▸ Zu erledigende Aufgaben
[1] Aktualisiere den Auszug zur Korruptionsbekämpfung: Gib ihn beginnend mit „Reformen müssen dafür“ und endend mit „zu werden, maximieren.“ wieder und ersetze dabei „Sanktionen“ durch „Strafen“.
[2] Fasse den Auszug zur Korruptionsbekämpfung in drei Sätzen zusammen.

▸ Auszug
┏━━
3.1.7.2
Korruptionsbekämpfung
Am Anfang einer effektiven
Bekämpfungsstrategie muss eine gründliche Analyse der
Ursachen von Korruption stehen. Korruption ist nicht primär
Folge eines moralischen Versagens Einzelner, sondern in der Regel
strukturell verursacht: Sie tritt insbesondere dort auf, wo
Vorhaben staatlicher Autorisierungen bedürfen, wo die
Steuergesetzgebung kompliziert und unklar ist, wo öffentliche
Amtsträger große diskretionäre
Handlungsspielräume bei der Vergabe öffentlicher
Aufträge genießen und wo politische Parteien auf
Unterstützung Dritter angewiesen sind.26
Korruption lohnt sich, wenn die Gewinne hoch,
das Risiko entdeckt und bestraft zu werden aber gering sind.
Reformen müssen dafür sorgen, dass sich dieses
Verhältnis umkehrt. Wichtiger noch als nachträgliche
Sanktionen sind daher Maßnahmen, die die Gelegenheiten, andere
zu korrumpieren, im Vorfeld minimieren und die Wahrscheinlichkeit
entdeckt zu werden, maximieren.
Nachhaltige Anti-Korruptionsreformen
dürfen sich nicht allein auf die Verabschiedung neuer Gesetze
beschränken, sondern erfordern den Aus- bzw. Aufbau eines
leistungsfähigen Integritätssystems.27 Hierzu müssen Parlament, Verwaltung,
Medien, Kontrollinstitutionen wie Rechnungshöfe und
Anti-Korruptionsbehörden, Justiz, Privatsektor und
Zivilgesellschaft ein Umfeld schaffen können, in dem
Korruption nicht gedeiht. Auch die internationale Ebene muss
einbezogen werden, da das Problem nicht an nationalstaatlichen
Grenzen Halt macht.
Das „Zauberwort“ der
Korruptionsbekämpfung lautet deshalb „Transparenz“
(Florini 1999). Anders als bei Delikten wie Diebstahl oder
Körperverletzung hat ein Korruptionsopfer gewöhnlich
keine Kenntnis, dass es Opfer wurde. Die in eine korrumpierte
Transaktion eingebundenen Parteien werden alles versuchen, um ihr
Tun zu verschleiern. Für Außenstehende hat es den
Anschein, es sei alles mit rechten Dingen zugegangen. Dies
fällt umso leichter, je intransparenter Abläufe gestaltet
sind. Reformen müssen in den Bereichen Verwaltung, Politik und
Wirtschaft stattfinden.
┗━━
▸ Aufgeführte Zeilen
┏━━
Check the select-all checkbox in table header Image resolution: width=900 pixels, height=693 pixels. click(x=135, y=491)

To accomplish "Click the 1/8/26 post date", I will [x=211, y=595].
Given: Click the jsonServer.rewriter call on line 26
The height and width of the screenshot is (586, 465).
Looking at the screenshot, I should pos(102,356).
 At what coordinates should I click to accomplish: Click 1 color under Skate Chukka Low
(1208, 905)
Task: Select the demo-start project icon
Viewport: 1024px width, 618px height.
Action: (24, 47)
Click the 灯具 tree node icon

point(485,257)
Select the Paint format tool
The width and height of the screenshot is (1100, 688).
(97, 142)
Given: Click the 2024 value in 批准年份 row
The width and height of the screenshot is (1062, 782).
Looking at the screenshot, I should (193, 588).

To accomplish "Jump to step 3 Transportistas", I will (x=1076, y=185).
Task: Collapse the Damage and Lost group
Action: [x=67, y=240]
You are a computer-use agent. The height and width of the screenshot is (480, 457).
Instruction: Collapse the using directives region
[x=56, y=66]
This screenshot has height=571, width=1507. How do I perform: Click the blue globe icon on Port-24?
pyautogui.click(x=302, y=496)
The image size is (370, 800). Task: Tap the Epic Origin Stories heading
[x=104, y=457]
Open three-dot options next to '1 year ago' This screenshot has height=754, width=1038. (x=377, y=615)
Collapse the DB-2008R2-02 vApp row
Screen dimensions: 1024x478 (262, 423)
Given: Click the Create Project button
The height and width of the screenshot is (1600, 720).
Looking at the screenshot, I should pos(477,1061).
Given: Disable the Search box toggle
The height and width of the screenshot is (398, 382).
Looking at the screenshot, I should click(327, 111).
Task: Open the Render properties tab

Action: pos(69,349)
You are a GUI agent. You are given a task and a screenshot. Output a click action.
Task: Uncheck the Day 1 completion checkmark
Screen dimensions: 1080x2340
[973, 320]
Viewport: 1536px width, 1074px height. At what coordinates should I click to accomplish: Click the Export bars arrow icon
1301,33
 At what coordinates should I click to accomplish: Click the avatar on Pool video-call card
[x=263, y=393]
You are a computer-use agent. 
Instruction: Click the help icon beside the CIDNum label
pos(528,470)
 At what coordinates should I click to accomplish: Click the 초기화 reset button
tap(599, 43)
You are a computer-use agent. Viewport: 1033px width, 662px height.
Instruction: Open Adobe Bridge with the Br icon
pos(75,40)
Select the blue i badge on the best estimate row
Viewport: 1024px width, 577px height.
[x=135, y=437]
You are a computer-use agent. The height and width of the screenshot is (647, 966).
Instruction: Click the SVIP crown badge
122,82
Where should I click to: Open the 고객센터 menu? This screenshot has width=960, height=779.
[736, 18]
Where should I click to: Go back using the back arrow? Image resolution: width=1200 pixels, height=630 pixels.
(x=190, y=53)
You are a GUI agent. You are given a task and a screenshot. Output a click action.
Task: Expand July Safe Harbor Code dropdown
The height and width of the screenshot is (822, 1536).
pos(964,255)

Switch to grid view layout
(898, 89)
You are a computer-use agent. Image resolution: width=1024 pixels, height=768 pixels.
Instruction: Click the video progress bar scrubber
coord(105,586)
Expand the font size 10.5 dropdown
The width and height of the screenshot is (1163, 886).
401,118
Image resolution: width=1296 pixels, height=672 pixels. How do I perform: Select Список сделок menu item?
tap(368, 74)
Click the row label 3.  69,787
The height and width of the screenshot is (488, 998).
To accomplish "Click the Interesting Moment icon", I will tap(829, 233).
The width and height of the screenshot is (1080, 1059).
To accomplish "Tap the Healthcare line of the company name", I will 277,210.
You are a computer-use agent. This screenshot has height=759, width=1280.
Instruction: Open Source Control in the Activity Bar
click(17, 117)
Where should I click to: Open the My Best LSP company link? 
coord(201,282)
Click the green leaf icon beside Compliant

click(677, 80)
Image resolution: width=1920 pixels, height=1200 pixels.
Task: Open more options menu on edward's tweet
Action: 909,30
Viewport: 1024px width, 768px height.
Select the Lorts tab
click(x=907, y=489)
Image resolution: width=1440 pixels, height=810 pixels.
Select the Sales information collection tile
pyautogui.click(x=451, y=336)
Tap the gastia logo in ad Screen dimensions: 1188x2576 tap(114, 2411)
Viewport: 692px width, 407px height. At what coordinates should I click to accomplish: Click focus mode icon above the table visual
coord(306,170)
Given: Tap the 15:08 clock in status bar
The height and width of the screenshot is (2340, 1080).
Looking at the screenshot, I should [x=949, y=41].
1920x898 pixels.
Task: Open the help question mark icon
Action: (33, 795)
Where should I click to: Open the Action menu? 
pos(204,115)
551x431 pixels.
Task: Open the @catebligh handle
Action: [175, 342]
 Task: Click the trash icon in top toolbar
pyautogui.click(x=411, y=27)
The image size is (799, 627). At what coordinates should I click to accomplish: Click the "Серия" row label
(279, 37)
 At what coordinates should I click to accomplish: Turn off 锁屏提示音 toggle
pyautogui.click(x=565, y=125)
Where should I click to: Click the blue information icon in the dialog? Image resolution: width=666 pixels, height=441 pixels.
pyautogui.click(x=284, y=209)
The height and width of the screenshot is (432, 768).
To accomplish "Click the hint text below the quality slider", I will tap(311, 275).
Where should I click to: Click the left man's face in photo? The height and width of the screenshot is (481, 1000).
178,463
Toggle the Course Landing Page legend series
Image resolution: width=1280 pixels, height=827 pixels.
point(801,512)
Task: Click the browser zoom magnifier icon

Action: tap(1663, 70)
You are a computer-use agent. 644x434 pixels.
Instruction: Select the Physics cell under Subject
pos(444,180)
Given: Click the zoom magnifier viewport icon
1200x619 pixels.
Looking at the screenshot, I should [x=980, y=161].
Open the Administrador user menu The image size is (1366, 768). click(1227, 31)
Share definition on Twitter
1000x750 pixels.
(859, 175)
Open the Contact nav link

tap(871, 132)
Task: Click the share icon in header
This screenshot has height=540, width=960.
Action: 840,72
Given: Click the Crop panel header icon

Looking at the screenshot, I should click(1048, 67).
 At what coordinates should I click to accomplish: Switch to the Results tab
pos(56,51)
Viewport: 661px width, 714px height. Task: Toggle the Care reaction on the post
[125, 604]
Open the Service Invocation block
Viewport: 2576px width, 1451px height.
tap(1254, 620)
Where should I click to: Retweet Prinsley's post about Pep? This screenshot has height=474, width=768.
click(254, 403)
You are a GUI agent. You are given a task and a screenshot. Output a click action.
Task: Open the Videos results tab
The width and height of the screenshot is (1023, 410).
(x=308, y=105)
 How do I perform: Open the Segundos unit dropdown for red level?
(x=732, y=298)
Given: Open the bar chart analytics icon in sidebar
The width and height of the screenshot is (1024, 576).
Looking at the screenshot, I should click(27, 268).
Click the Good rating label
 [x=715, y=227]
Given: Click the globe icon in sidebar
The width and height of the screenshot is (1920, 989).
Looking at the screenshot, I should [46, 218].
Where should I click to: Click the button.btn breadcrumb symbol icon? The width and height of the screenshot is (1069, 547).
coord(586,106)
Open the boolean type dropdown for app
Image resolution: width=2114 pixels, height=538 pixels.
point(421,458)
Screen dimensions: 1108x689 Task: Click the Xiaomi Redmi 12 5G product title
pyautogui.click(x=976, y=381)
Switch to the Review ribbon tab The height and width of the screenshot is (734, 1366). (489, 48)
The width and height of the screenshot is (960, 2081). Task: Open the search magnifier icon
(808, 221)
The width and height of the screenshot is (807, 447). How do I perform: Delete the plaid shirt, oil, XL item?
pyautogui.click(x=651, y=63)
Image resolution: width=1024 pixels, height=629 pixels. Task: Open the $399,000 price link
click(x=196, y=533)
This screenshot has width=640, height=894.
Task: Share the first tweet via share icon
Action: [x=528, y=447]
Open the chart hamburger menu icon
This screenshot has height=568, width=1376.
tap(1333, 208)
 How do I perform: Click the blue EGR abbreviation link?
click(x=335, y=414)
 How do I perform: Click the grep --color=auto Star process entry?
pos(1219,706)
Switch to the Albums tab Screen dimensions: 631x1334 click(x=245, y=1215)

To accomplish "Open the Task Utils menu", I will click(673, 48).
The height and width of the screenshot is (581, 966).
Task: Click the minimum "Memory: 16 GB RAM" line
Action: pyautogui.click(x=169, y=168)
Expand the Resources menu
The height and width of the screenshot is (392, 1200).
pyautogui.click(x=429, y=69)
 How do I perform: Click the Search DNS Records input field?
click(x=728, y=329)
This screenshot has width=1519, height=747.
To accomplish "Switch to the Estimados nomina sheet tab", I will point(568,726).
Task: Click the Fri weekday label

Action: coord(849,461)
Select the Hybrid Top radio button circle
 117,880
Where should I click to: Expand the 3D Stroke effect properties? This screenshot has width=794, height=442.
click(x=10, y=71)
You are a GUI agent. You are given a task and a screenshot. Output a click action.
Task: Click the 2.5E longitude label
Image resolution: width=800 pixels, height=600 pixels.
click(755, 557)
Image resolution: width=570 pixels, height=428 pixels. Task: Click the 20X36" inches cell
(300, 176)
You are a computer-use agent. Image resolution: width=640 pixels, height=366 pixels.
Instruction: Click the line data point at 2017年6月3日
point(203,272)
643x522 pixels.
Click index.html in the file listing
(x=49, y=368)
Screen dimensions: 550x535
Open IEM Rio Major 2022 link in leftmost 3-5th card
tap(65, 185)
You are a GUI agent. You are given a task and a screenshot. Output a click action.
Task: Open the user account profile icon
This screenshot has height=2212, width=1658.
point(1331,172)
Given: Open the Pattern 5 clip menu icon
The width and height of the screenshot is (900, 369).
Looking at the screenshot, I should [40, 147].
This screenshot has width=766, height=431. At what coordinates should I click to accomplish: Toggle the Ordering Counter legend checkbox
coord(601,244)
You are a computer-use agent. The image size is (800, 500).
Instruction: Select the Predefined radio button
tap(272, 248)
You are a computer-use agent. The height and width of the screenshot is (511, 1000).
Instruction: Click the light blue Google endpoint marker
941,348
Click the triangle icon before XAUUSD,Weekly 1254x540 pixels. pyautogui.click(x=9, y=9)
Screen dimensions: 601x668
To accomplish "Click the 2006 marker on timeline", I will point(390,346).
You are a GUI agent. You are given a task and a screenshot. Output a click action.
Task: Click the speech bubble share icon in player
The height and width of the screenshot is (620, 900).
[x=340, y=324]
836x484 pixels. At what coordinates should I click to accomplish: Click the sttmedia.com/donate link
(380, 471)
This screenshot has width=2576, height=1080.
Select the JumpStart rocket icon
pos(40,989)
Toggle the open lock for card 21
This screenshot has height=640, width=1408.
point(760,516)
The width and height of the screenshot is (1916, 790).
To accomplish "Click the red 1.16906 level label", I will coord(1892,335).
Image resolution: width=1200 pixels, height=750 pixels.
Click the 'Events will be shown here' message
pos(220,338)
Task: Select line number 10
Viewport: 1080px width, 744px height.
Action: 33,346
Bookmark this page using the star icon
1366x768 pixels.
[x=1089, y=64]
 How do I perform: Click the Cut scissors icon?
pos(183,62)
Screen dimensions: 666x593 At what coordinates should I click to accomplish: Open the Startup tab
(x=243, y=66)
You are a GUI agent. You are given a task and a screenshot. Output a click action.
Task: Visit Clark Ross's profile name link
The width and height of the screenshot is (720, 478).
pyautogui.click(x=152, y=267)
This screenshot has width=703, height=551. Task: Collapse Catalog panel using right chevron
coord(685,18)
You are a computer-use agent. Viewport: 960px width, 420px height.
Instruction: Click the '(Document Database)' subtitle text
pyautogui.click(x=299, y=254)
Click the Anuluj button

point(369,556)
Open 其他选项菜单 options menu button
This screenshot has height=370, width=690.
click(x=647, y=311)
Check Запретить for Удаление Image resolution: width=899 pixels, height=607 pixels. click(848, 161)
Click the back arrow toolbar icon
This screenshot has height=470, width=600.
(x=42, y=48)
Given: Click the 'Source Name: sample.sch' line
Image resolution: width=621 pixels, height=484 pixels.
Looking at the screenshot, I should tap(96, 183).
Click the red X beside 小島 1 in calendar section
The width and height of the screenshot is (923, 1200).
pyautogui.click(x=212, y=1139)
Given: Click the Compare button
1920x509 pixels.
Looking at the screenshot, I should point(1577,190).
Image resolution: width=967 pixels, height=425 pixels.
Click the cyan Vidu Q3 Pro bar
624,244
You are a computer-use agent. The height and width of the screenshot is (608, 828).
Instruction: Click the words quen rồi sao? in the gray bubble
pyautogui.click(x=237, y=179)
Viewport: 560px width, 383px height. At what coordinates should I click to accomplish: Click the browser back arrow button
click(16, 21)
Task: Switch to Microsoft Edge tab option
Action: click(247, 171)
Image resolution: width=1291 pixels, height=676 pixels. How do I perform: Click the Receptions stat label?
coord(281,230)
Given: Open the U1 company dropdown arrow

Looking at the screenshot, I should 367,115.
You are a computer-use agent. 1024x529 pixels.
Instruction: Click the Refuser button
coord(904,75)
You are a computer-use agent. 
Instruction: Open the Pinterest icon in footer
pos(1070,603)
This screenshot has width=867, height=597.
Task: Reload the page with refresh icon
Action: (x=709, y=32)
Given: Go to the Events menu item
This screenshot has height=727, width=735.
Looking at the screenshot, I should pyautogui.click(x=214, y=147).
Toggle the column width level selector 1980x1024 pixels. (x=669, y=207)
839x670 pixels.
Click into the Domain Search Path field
┗━━
▸ Antworten je Aufgabe
[1]
Reformen müssen dafür sorgen, dass sich dieses
Verhältnis umkehrt. Wichtiger noch als nachträgliche
Strafen sind daher Maßnahmen, die die Gelegenheiten, andere
zu korrumpieren, im Vorfeld minimieren und die Wahrscheinlichkeit
entdeckt zu werden, maximieren.

[2] Korruption ist in der Regel strukturell verursacht und tritt besonders dort auf, wo Vorhaben staatlicher Autorisierungen bedürfen, die Steuergesetzgebung kompliziert ist, Amtsträger große Spielräume bei der Auftragsvergabe haben und Parteien auf Unterstützung Dritter angewiesen sind. Da sich Korruption bei hohen Gewinnen und geringem Entdeckungsrisiko lohnt, sollen Reformen vor allem die Gelegenheiten im Vorfeld minimieren und die Wahrscheinlichkeit der Entdeckung maximieren, wobei neben neuen Gesetzen ein leistungsfähiges Integritätssystem aufgebaut werden muss. Als Schlüssel gilt Transparenz, weil Korruptionsopfer gewöhnlich nichts von ihrer Lage wissen und die Beteiligten ihr Tun umso leichter verschleiern können, je intransparenter die Abläufe sind.